**STORED DATA:**
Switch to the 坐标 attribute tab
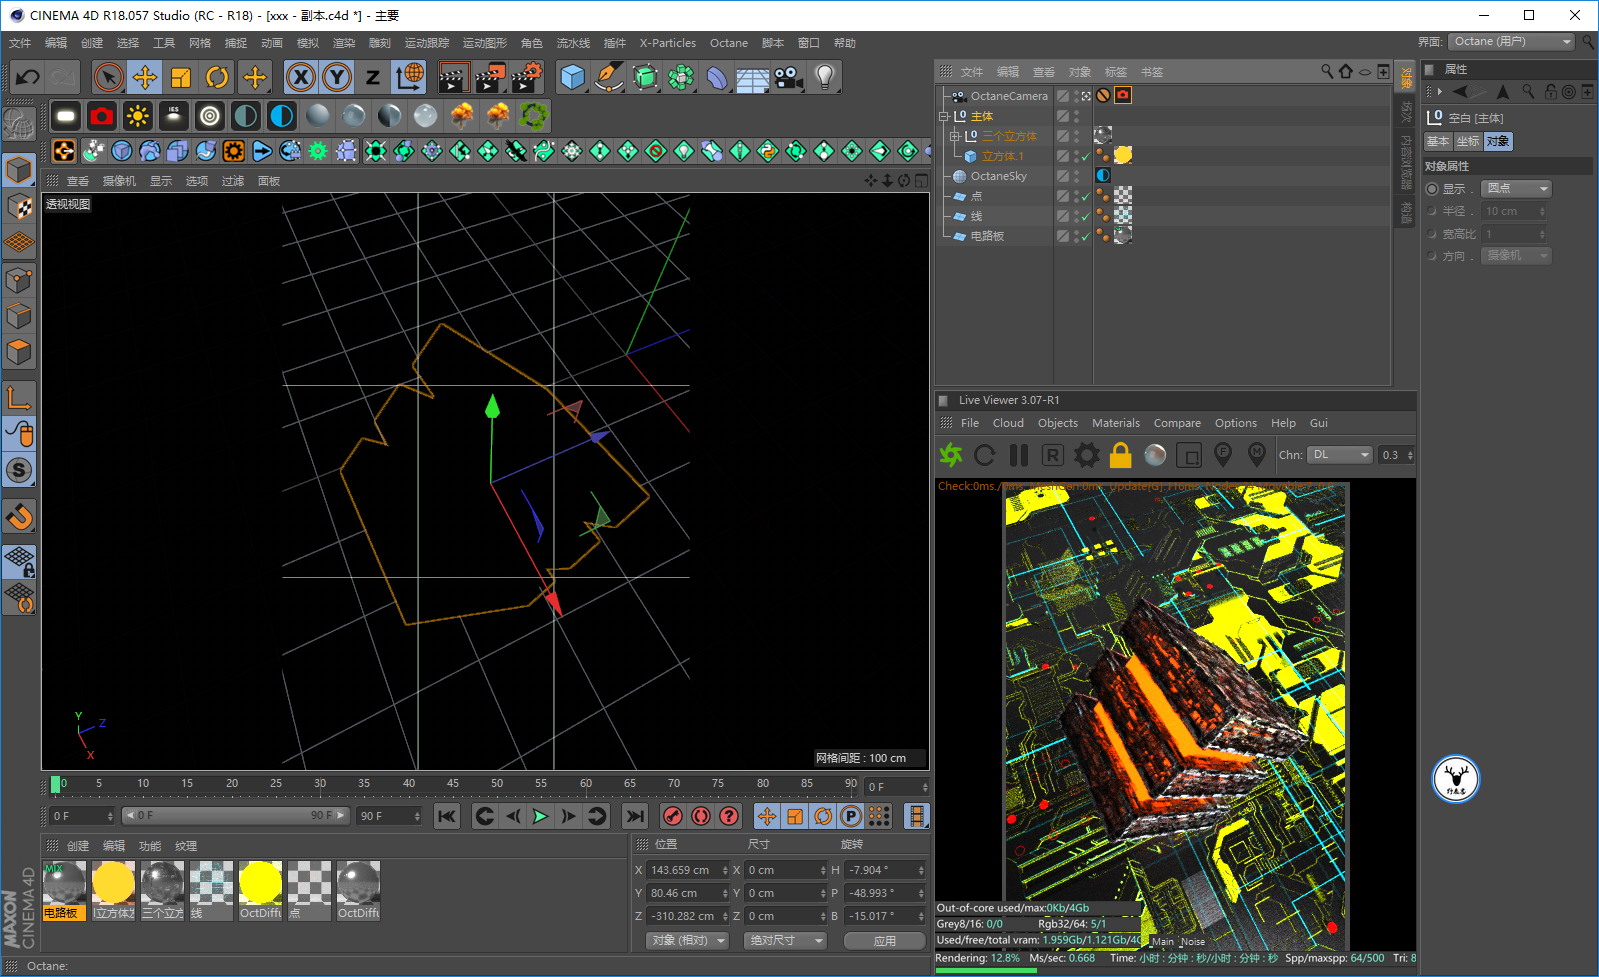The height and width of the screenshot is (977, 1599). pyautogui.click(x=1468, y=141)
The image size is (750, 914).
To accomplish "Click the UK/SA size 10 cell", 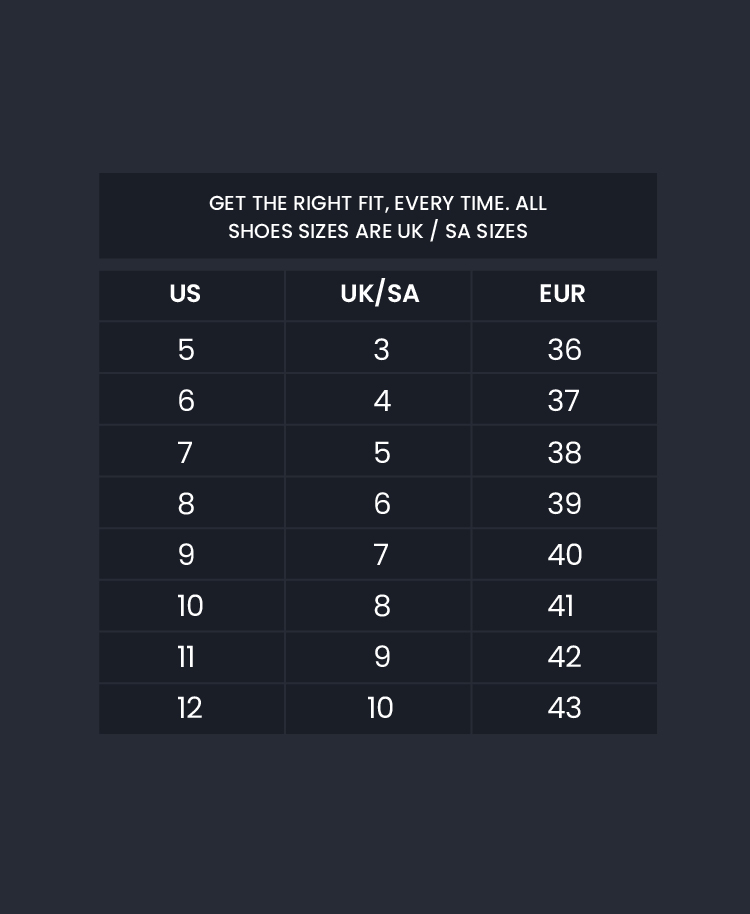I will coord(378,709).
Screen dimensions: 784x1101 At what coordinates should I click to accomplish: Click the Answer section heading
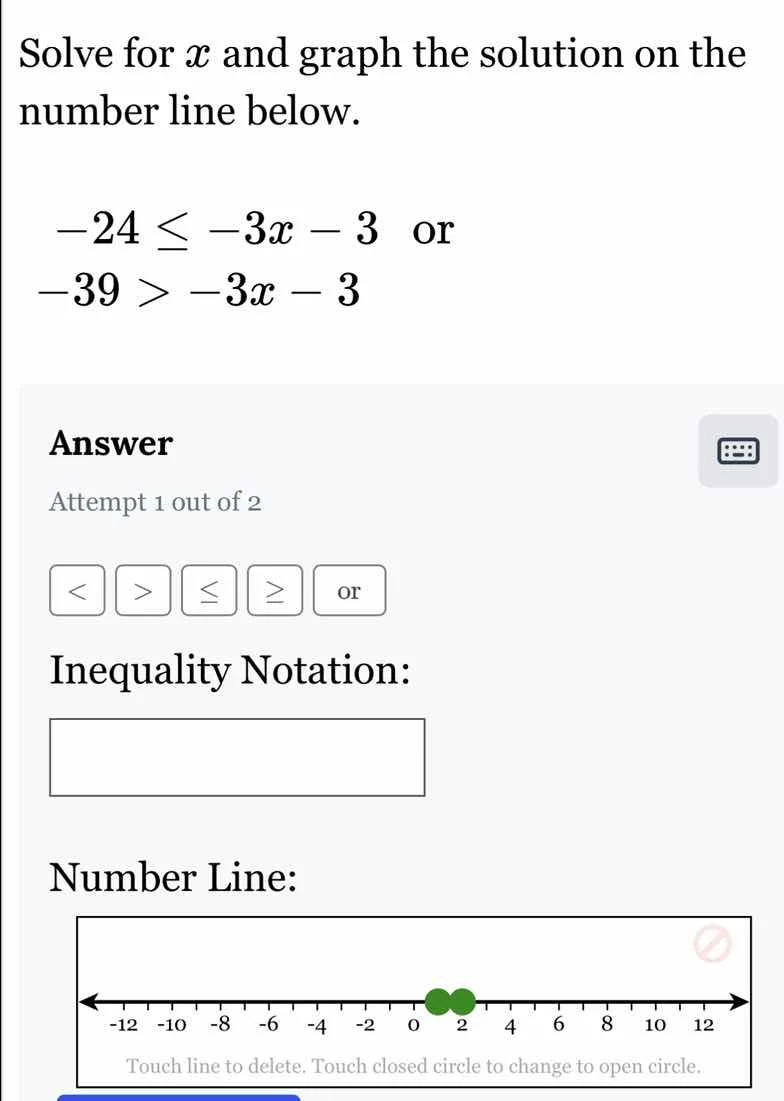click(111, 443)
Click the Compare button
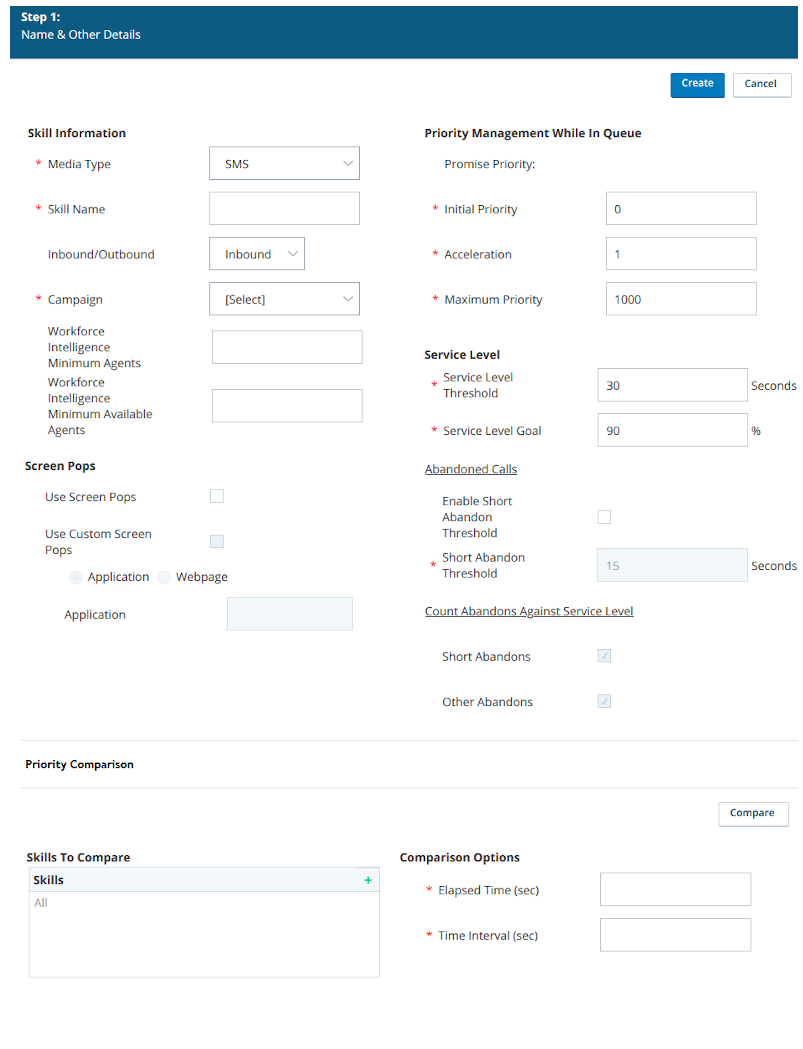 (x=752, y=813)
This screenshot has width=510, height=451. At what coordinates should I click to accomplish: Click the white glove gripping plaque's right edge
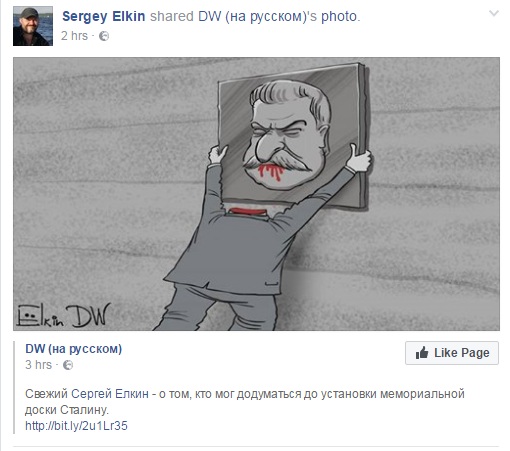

**WHAT YOU HAVE TO DO:** Could you reproduce exactly the lines running from the one with "Screen dimensions: 784x1101" through the final line of the listing above, both included, and drop the pictures?

**WRITTEN REPLY:**
Screen dimensions: 784x1101 At what coordinates should I click to accomplish: Click the Answer section heading
click(111, 443)
Click the Compare button
 (x=752, y=813)
This screenshot has width=510, height=451. At what coordinates should I click to accomplish: Click the white glove gripping plaque's right edge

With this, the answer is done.